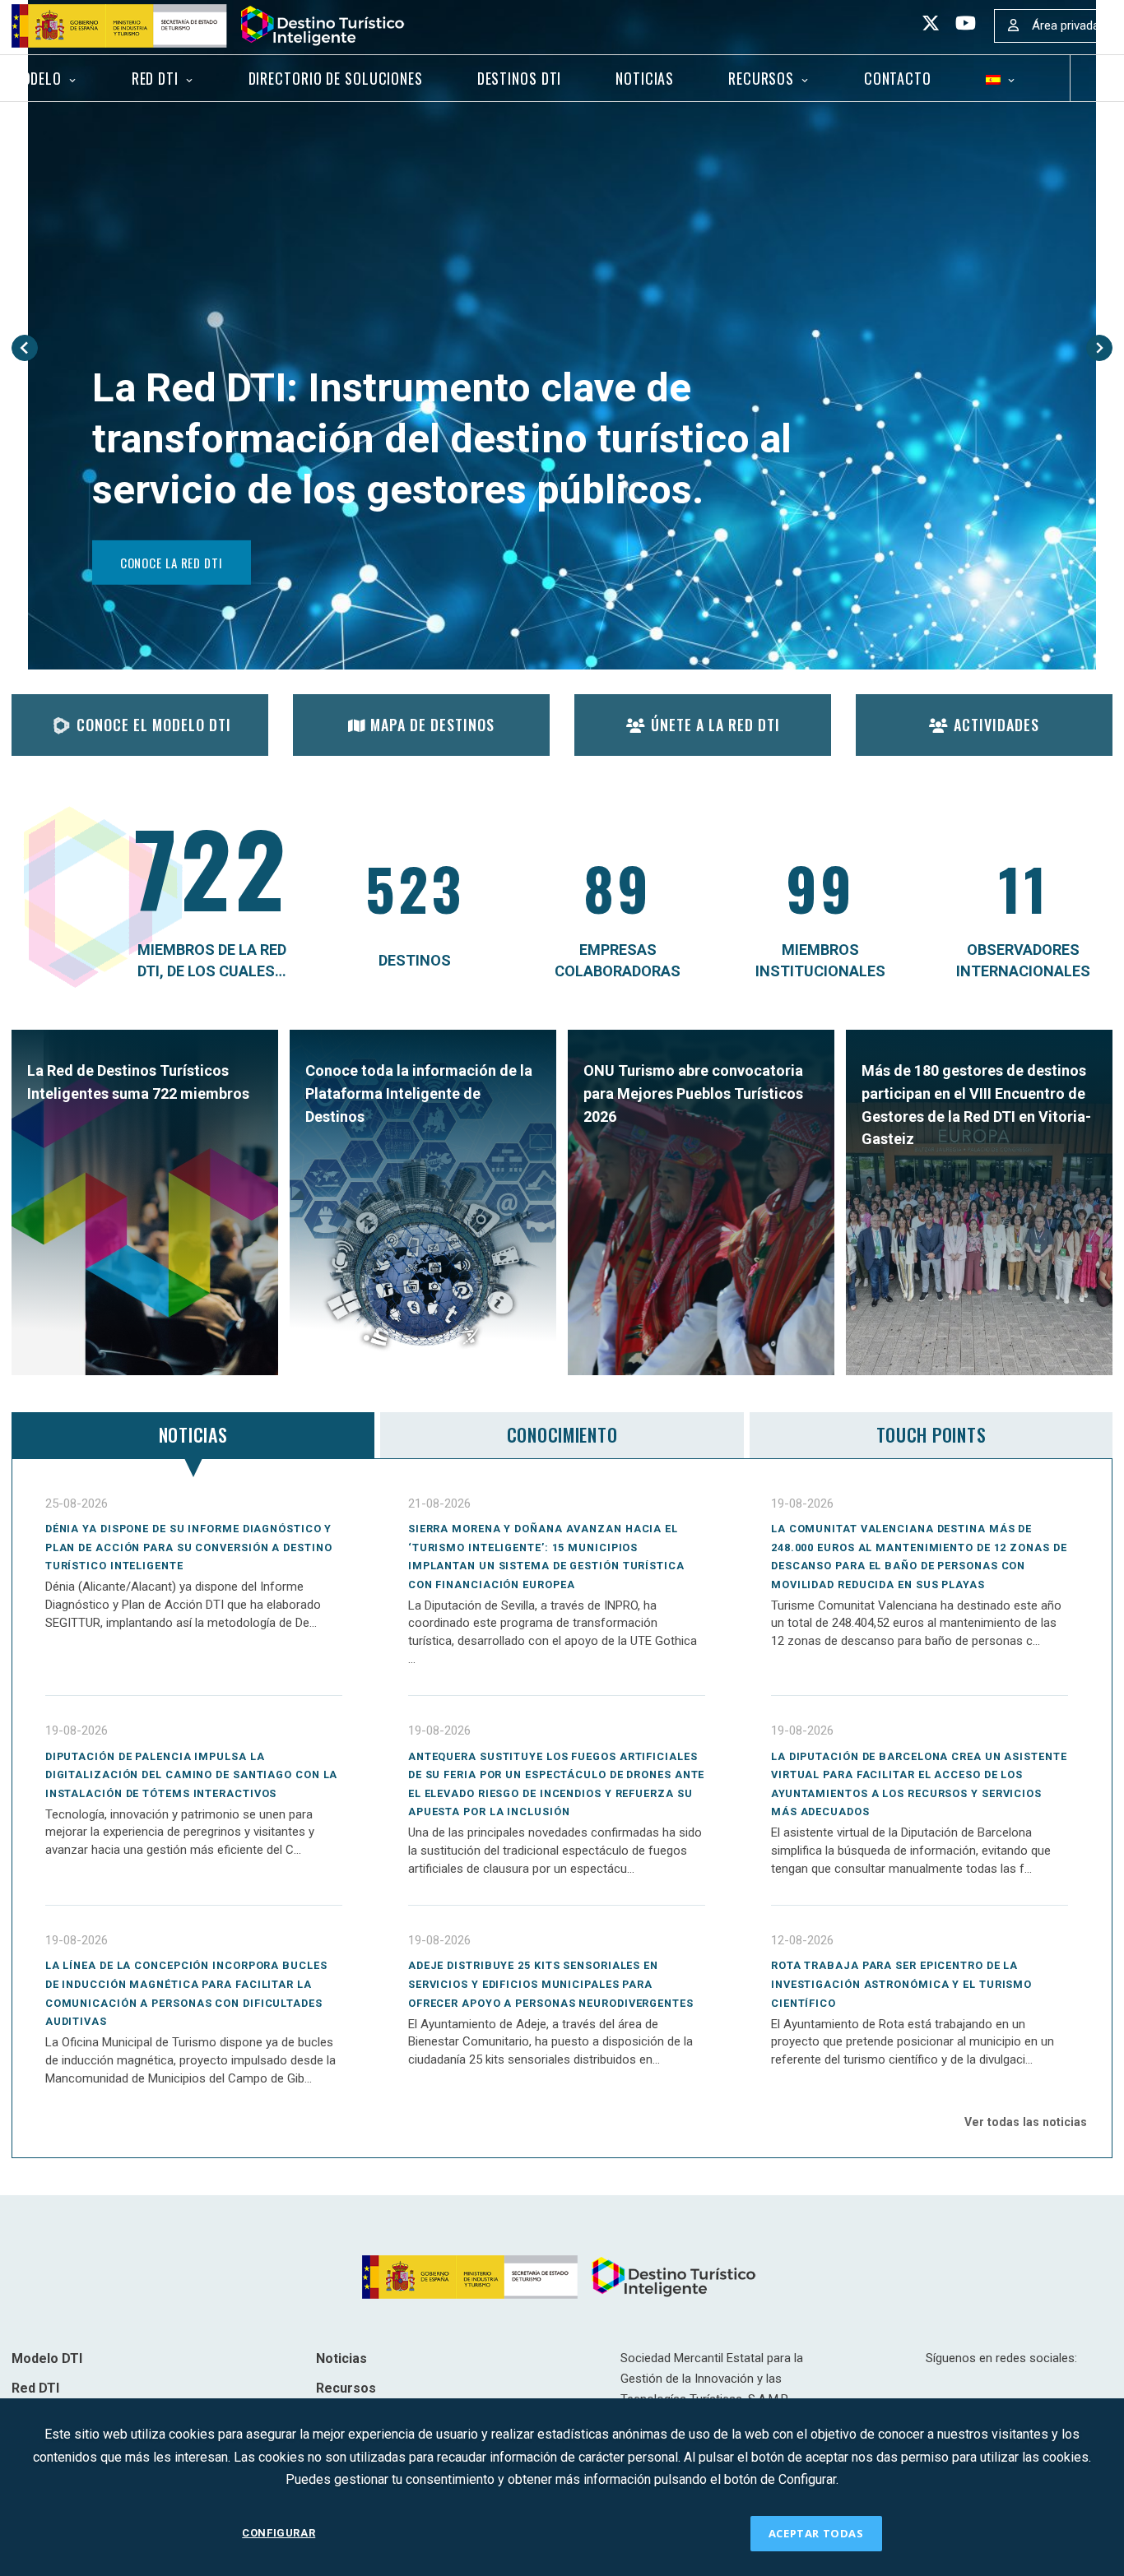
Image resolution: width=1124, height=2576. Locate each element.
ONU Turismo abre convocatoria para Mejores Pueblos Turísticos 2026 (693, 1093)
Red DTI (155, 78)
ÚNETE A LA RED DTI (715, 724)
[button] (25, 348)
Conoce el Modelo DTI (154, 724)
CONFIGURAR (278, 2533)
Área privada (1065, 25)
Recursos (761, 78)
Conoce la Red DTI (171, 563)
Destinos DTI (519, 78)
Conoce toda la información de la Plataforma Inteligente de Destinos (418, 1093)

---

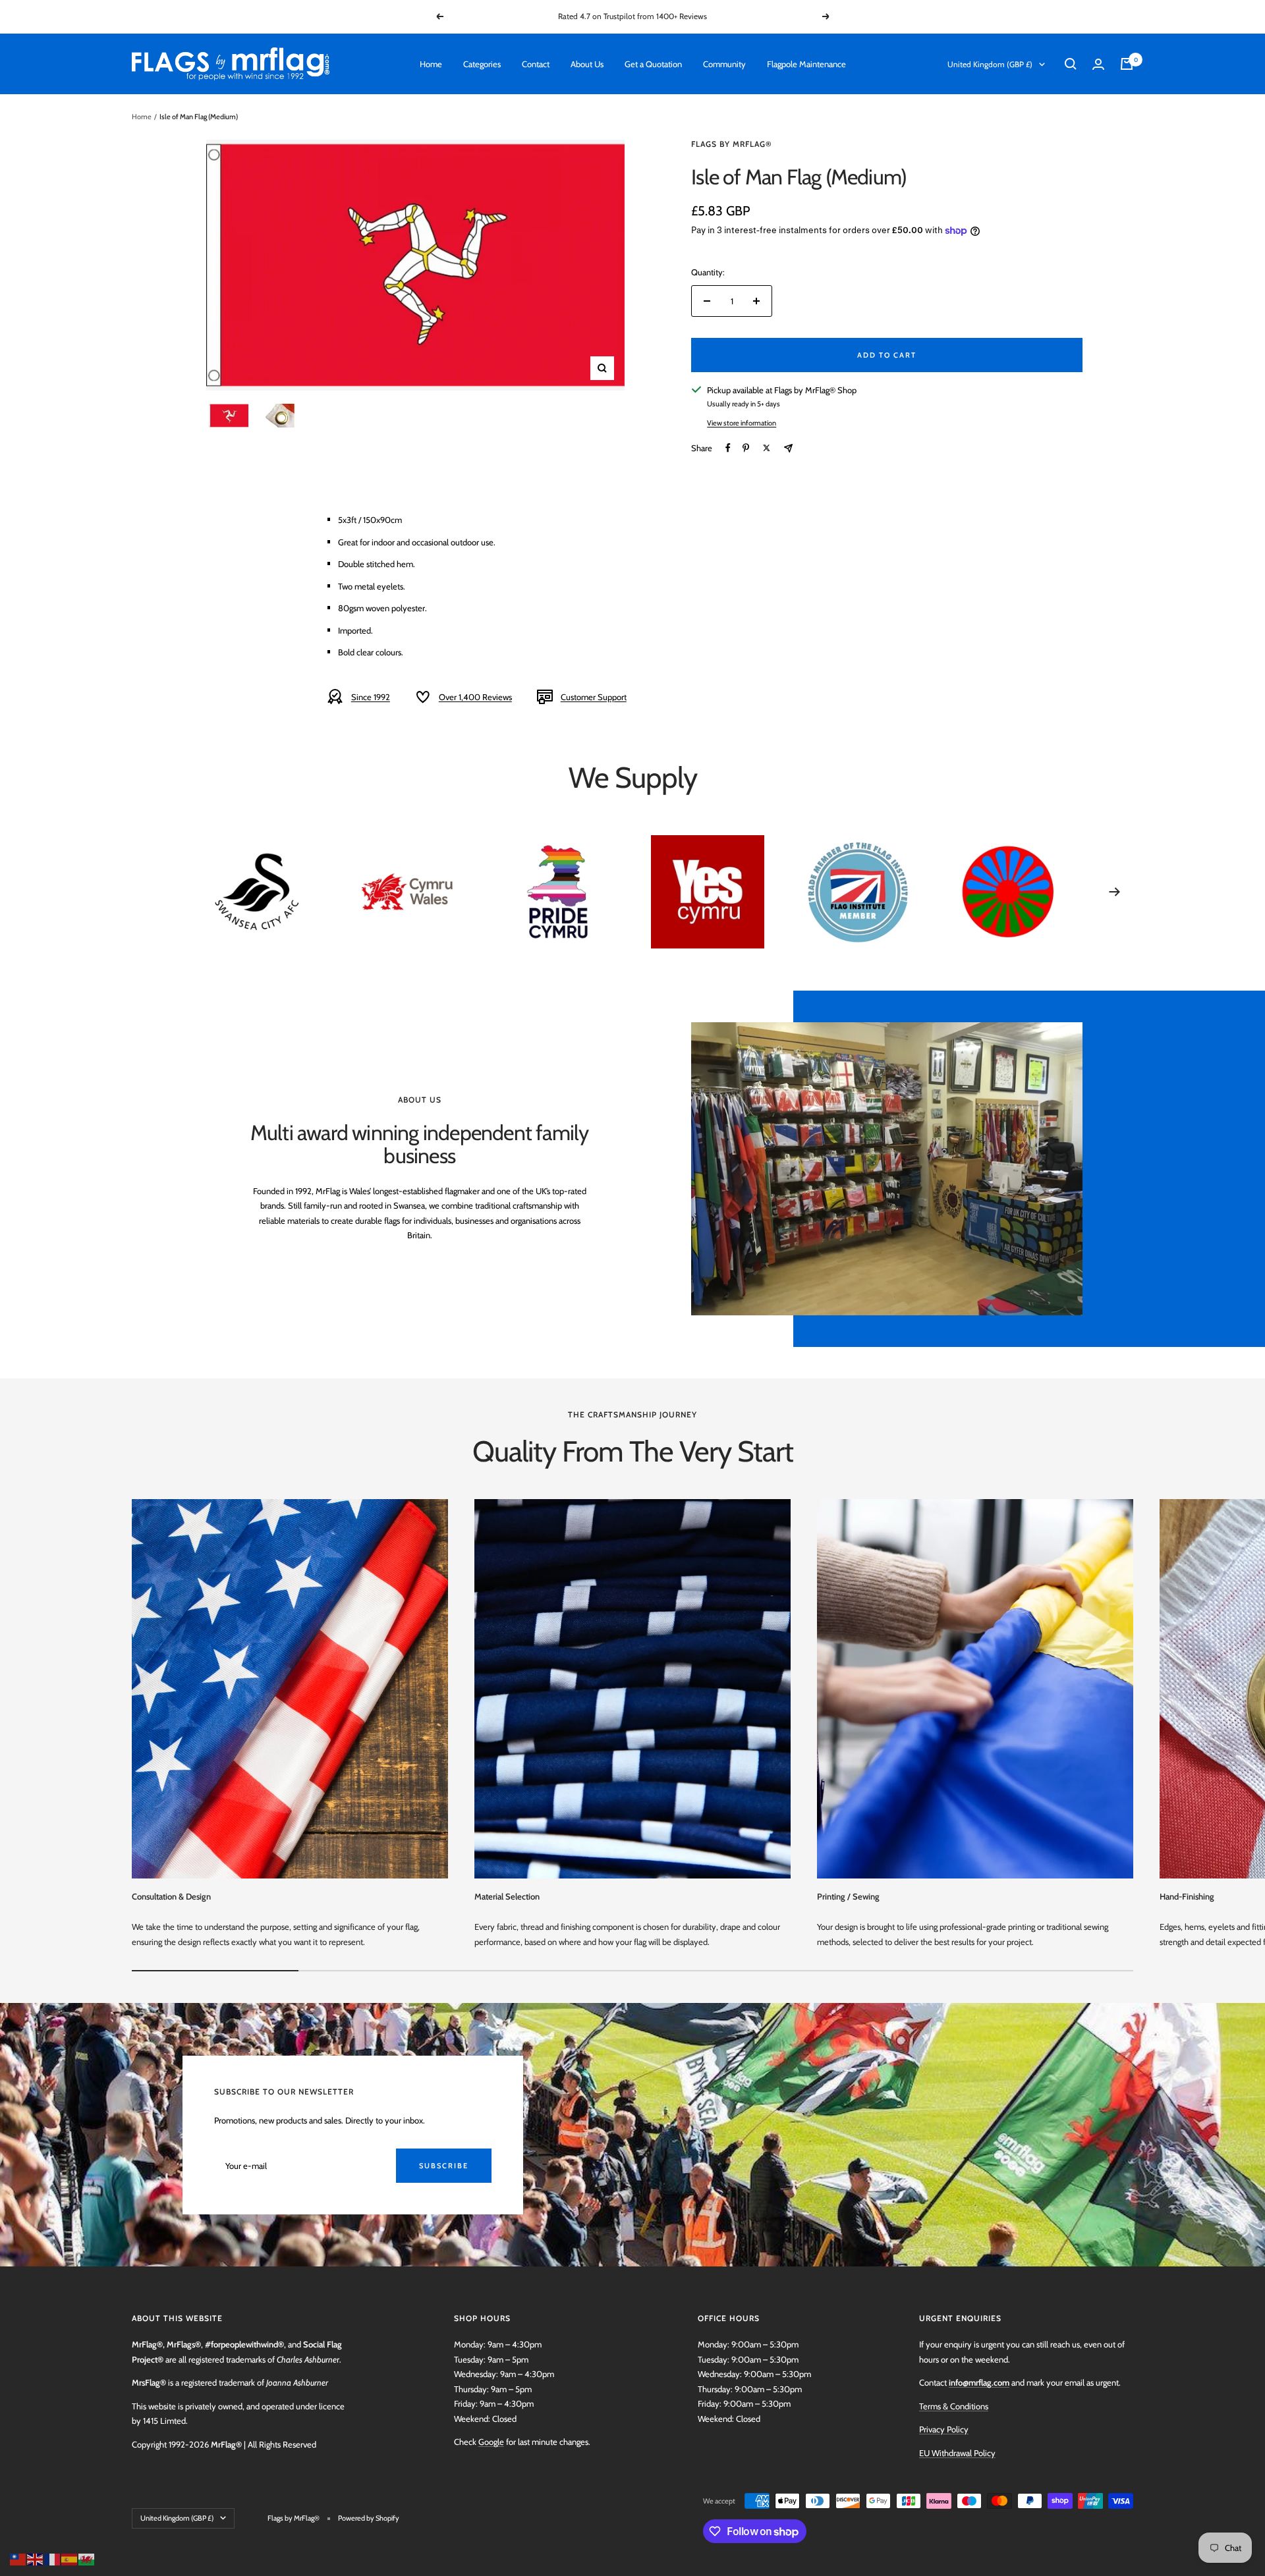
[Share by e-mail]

---

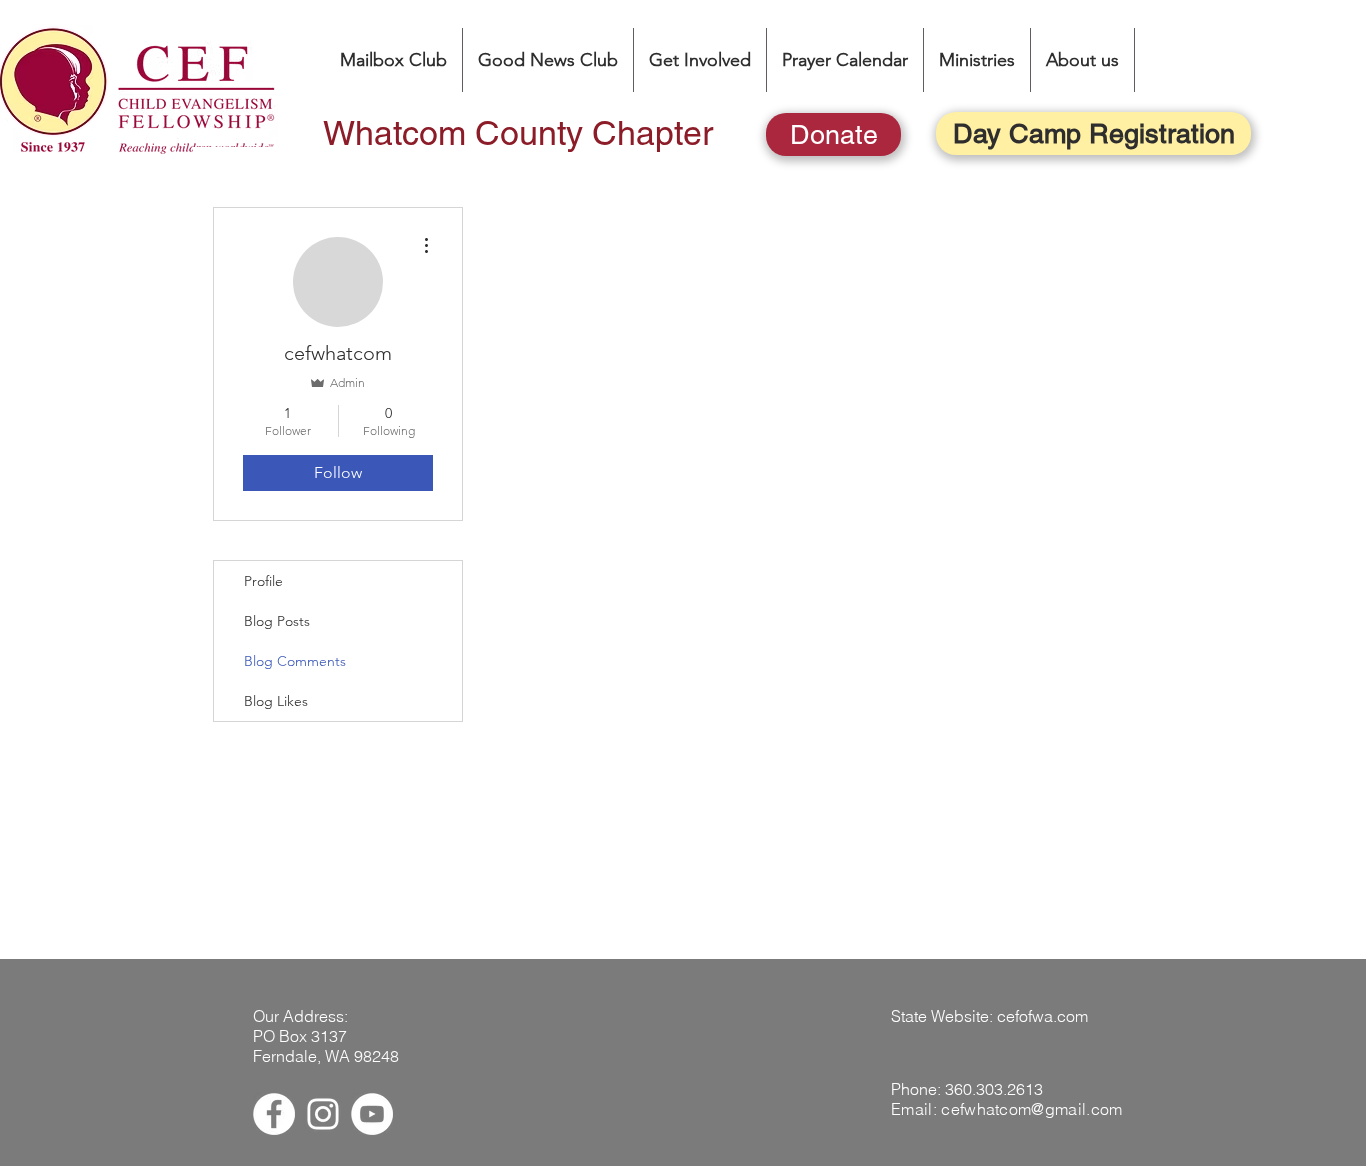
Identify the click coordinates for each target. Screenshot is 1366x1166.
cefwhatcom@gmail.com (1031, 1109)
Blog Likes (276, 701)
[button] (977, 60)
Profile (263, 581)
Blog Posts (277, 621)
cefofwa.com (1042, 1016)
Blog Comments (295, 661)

*WORK INSTRUCTION*: Please copy, exactly as written, every line in the listing above from the line with "Image resolution: width=1124, height=2576." up to and including the line with "Conoce la Red DTI (171, 563)".

*RESPONSE TO THE EXERCISE*:
Image resolution: width=1124, height=2576. Locate each element.
ONU Turismo abre convocatoria para Mejores Pueblos Turísticos 2026 (693, 1093)
Red DTI (155, 78)
ÚNETE A LA RED DTI (715, 724)
[button] (25, 348)
Conoce el Modelo DTI (154, 724)
CONFIGURAR (278, 2533)
Área privada (1065, 25)
Recursos (761, 78)
Conoce la Red DTI (171, 563)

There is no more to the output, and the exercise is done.